Could you reproduce every record below exactly as it stands?

START Material shown

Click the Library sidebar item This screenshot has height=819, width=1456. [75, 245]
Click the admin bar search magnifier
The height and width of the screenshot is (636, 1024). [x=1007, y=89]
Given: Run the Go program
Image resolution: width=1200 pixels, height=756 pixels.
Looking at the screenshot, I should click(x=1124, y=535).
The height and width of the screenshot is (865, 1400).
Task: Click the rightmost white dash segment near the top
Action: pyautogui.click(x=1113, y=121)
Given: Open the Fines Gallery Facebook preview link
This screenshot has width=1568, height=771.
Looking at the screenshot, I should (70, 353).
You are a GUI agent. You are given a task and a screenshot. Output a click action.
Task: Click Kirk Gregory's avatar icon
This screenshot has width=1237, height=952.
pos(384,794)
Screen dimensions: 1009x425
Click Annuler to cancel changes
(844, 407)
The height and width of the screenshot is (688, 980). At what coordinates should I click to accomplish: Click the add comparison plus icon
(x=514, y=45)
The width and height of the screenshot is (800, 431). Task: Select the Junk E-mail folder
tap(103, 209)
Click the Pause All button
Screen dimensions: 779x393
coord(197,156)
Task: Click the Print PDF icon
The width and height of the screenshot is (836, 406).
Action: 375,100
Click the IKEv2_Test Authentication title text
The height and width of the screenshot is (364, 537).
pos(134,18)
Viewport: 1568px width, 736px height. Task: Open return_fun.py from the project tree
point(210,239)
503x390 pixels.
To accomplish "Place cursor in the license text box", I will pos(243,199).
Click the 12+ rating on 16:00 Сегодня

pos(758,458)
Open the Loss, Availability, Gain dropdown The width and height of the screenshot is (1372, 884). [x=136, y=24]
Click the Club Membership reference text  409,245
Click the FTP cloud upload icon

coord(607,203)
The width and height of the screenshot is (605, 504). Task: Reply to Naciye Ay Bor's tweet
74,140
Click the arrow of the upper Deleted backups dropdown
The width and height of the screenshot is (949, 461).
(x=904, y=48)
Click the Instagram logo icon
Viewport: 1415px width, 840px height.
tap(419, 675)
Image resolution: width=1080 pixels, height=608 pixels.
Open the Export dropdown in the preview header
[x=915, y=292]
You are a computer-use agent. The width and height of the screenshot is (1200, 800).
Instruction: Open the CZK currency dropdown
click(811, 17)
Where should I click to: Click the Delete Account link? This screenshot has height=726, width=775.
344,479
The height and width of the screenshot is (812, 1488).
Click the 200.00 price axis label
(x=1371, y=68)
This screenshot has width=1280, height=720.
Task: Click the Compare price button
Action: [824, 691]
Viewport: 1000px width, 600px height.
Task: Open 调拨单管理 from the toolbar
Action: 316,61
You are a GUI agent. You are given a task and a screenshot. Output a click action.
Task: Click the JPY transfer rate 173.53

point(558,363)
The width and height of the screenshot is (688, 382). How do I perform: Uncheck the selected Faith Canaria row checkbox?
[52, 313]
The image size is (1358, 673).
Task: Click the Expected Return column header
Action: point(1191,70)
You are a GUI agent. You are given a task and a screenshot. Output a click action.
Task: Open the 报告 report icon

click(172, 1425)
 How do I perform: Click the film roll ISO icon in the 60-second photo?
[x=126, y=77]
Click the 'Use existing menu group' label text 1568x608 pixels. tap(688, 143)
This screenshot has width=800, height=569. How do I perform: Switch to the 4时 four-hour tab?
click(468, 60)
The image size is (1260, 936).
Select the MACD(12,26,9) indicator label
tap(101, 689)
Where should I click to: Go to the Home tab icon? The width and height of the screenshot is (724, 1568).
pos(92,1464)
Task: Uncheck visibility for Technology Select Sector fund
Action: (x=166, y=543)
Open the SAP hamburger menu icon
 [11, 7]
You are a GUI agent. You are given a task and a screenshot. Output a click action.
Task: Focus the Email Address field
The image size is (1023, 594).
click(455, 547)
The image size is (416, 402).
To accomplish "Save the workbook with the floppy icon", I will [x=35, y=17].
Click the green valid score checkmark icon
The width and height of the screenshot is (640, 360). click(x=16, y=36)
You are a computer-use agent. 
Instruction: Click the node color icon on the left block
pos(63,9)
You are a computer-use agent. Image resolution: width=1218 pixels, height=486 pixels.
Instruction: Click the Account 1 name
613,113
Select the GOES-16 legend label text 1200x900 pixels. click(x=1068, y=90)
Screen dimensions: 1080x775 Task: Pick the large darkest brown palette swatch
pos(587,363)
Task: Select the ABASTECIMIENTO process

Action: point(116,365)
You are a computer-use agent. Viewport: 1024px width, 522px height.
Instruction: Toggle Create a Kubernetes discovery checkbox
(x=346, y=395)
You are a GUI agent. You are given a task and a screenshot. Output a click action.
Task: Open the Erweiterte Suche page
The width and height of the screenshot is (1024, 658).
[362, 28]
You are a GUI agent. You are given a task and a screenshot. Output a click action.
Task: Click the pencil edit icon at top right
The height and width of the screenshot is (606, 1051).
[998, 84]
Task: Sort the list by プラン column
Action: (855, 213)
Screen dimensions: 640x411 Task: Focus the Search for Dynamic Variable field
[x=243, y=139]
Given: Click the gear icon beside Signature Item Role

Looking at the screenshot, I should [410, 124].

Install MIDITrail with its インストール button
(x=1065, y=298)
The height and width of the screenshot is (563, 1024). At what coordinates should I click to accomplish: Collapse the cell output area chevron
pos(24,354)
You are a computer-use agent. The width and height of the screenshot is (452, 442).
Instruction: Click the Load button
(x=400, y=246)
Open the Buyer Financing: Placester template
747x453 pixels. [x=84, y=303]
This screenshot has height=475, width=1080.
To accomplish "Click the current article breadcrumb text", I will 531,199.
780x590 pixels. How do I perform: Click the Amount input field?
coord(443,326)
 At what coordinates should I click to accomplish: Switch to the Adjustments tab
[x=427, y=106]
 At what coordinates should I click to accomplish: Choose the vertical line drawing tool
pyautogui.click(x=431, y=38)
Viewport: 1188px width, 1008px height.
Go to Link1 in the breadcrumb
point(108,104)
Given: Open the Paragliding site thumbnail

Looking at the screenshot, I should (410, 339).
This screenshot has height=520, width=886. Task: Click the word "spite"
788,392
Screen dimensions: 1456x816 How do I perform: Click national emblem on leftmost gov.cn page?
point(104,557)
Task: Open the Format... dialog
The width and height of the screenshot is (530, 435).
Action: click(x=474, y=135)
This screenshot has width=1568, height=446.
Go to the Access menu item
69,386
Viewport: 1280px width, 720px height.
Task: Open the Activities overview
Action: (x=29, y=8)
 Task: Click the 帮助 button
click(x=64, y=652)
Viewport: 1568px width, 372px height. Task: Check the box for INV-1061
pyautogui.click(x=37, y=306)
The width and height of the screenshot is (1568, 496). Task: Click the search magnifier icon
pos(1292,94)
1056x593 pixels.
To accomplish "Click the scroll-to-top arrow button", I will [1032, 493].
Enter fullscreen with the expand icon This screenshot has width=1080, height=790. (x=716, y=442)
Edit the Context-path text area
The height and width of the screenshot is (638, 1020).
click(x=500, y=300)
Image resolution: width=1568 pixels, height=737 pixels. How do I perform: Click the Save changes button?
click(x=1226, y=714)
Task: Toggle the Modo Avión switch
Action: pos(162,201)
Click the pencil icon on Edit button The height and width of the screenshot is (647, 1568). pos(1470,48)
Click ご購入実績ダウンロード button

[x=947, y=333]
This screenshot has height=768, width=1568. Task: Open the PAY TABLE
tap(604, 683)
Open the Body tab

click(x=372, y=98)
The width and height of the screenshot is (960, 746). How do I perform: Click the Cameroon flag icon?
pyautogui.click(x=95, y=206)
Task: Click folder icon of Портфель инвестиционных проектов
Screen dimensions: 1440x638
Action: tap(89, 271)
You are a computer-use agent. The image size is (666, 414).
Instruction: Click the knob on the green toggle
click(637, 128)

END Material shown

Response for this exercise:
Click the Library sidebar item This screenshot has height=819, width=1456. [75, 245]
Click the admin bar search magnifier
The height and width of the screenshot is (636, 1024). [x=1007, y=89]
Given: Run the Go program
Image resolution: width=1200 pixels, height=756 pixels.
Looking at the screenshot, I should click(x=1124, y=535).
The height and width of the screenshot is (865, 1400).
Task: Click the rightmost white dash segment near the top
Action: pyautogui.click(x=1113, y=121)
Given: Open the Fines Gallery Facebook preview link
This screenshot has width=1568, height=771.
Looking at the screenshot, I should (70, 353).
You are a GUI agent. You are given a task and a screenshot. Output a click action.
Task: Click Kirk Gregory's avatar icon
This screenshot has width=1237, height=952.
pos(384,794)
Screen dimensions: 1009x425
Click Annuler to cancel changes
(844, 407)
The height and width of the screenshot is (688, 980). At what coordinates should I click to accomplish: Click the add comparison plus icon
(x=514, y=45)
The width and height of the screenshot is (800, 431). Task: Select the Junk E-mail folder
tap(103, 209)
Click the Pause All button
Screen dimensions: 779x393
coord(197,156)
Task: Click the Print PDF icon
The width and height of the screenshot is (836, 406).
Action: 375,100
Click the IKEv2_Test Authentication title text
The height and width of the screenshot is (364, 537).
pos(134,18)
Viewport: 1568px width, 736px height. Task: Open return_fun.py from the project tree
point(210,239)
503x390 pixels.
To accomplish "Place cursor in the license text box", I will pos(243,199).
Click the 12+ rating on 16:00 Сегодня

pos(758,458)
Open the Loss, Availability, Gain dropdown The width and height of the screenshot is (1372, 884). [x=136, y=24]
Click the Club Membership reference text  409,245
Click the FTP cloud upload icon

coord(607,203)
The width and height of the screenshot is (605, 504). Task: Reply to Naciye Ay Bor's tweet
74,140
Click the arrow of the upper Deleted backups dropdown
The width and height of the screenshot is (949, 461).
(x=904, y=48)
Click the Instagram logo icon
Viewport: 1415px width, 840px height.
tap(419, 675)
Image resolution: width=1080 pixels, height=608 pixels.
Open the Export dropdown in the preview header
[x=915, y=292]
You are a computer-use agent. The width and height of the screenshot is (1200, 800).
Instruction: Open the CZK currency dropdown
click(811, 17)
Where should I click to: Click the Delete Account link? This screenshot has height=726, width=775.
344,479
The height and width of the screenshot is (812, 1488).
Click the 200.00 price axis label
(x=1371, y=68)
This screenshot has width=1280, height=720.
Task: Click the Compare price button
Action: [824, 691]
Viewport: 1000px width, 600px height.
Task: Open 调拨单管理 from the toolbar
Action: 316,61
You are a GUI agent. You are given a task and a screenshot. Output a click action.
Task: Click the JPY transfer rate 173.53

point(558,363)
The width and height of the screenshot is (688, 382). How do I perform: Uncheck the selected Faith Canaria row checkbox?
[52, 313]
The image size is (1358, 673).
Task: Click the Expected Return column header
Action: point(1191,70)
You are a GUI agent. You are given a task and a screenshot. Output a click action.
Task: Open the 报告 report icon

click(172, 1425)
 How do I perform: Click the film roll ISO icon in the 60-second photo?
[x=126, y=77]
Click the 'Use existing menu group' label text 1568x608 pixels. tap(688, 143)
This screenshot has width=800, height=569. How do I perform: Switch to the 4时 four-hour tab?
click(468, 60)
The image size is (1260, 936).
Select the MACD(12,26,9) indicator label
tap(101, 689)
Where should I click to: Go to the Home tab icon? The width and height of the screenshot is (724, 1568).
pos(92,1464)
Task: Uncheck visibility for Technology Select Sector fund
Action: (x=166, y=543)
Open the SAP hamburger menu icon
 [11, 7]
You are a GUI agent. You are given a task and a screenshot. Output a click action.
Task: Focus the Email Address field
The image size is (1023, 594).
click(455, 547)
The image size is (416, 402).
To accomplish "Save the workbook with the floppy icon", I will [x=35, y=17].
Click the green valid score checkmark icon
The width and height of the screenshot is (640, 360). click(x=16, y=36)
You are a computer-use agent. 
Instruction: Click the node color icon on the left block
pos(63,9)
You are a computer-use agent. Image resolution: width=1218 pixels, height=486 pixels.
Instruction: Click the Account 1 name
613,113
Select the GOES-16 legend label text 1200x900 pixels. click(x=1068, y=90)
Screen dimensions: 1080x775 Task: Pick the large darkest brown palette swatch
pos(587,363)
Task: Select the ABASTECIMIENTO process

Action: point(116,365)
You are a computer-use agent. Viewport: 1024px width, 522px height.
Instruction: Toggle Create a Kubernetes discovery checkbox
(x=346, y=395)
You are a GUI agent. You are given a task and a screenshot. Output a click action.
Task: Open the Erweiterte Suche page
The width and height of the screenshot is (1024, 658).
[362, 28]
You are a GUI agent. You are given a task and a screenshot. Output a click action.
Task: Click the pencil edit icon at top right
The height and width of the screenshot is (606, 1051).
[998, 84]
Task: Sort the list by プラン column
Action: (855, 213)
Screen dimensions: 640x411 Task: Focus the Search for Dynamic Variable field
[x=243, y=139]
Given: Click the gear icon beside Signature Item Role

Looking at the screenshot, I should [410, 124].

Install MIDITrail with its インストール button
(x=1065, y=298)
The height and width of the screenshot is (563, 1024). At what coordinates should I click to accomplish: Collapse the cell output area chevron
pos(24,354)
You are a computer-use agent. The width and height of the screenshot is (452, 442).
Instruction: Click the Load button
(x=400, y=246)
Open the Buyer Financing: Placester template
747x453 pixels. [x=84, y=303]
This screenshot has height=475, width=1080.
To accomplish "Click the current article breadcrumb text", I will 531,199.
780x590 pixels. How do I perform: Click the Amount input field?
coord(443,326)
 At what coordinates should I click to accomplish: Switch to the Adjustments tab
[x=427, y=106]
 At what coordinates should I click to accomplish: Choose the vertical line drawing tool
pyautogui.click(x=431, y=38)
Viewport: 1188px width, 1008px height.
Go to Link1 in the breadcrumb
point(108,104)
Given: Open the Paragliding site thumbnail

Looking at the screenshot, I should (410, 339).
This screenshot has height=520, width=886. Task: Click the word "spite"
788,392
Screen dimensions: 1456x816 How do I perform: Click national emblem on leftmost gov.cn page?
point(104,557)
Task: Open the Format... dialog
The width and height of the screenshot is (530, 435).
Action: click(x=474, y=135)
This screenshot has width=1568, height=446.
Go to the Access menu item
69,386
Viewport: 1280px width, 720px height.
Task: Open the Activities overview
Action: (x=29, y=8)
 Task: Click the 帮助 button
click(x=64, y=652)
Viewport: 1568px width, 372px height. Task: Check the box for INV-1061
pyautogui.click(x=37, y=306)
The width and height of the screenshot is (1568, 496). Task: Click the search magnifier icon
pos(1292,94)
1056x593 pixels.
To accomplish "Click the scroll-to-top arrow button", I will [1032, 493].
Enter fullscreen with the expand icon This screenshot has width=1080, height=790. (x=716, y=442)
Edit the Context-path text area
The height and width of the screenshot is (638, 1020).
click(x=500, y=300)
Image resolution: width=1568 pixels, height=737 pixels. How do I perform: Click the Save changes button?
click(x=1226, y=714)
Task: Toggle the Modo Avión switch
Action: pos(162,201)
Click the pencil icon on Edit button The height and width of the screenshot is (647, 1568). pos(1470,48)
Click ご購入実績ダウンロード button

[x=947, y=333]
This screenshot has height=768, width=1568. Task: Open the PAY TABLE
tap(604, 683)
Open the Body tab

click(x=372, y=98)
The width and height of the screenshot is (960, 746). How do I perform: Click the Cameroon flag icon?
pyautogui.click(x=95, y=206)
Task: Click folder icon of Портфель инвестиционных проектов
Screen dimensions: 1440x638
Action: tap(89, 271)
You are a computer-use agent. The image size is (666, 414).
Instruction: Click the knob on the green toggle
click(637, 128)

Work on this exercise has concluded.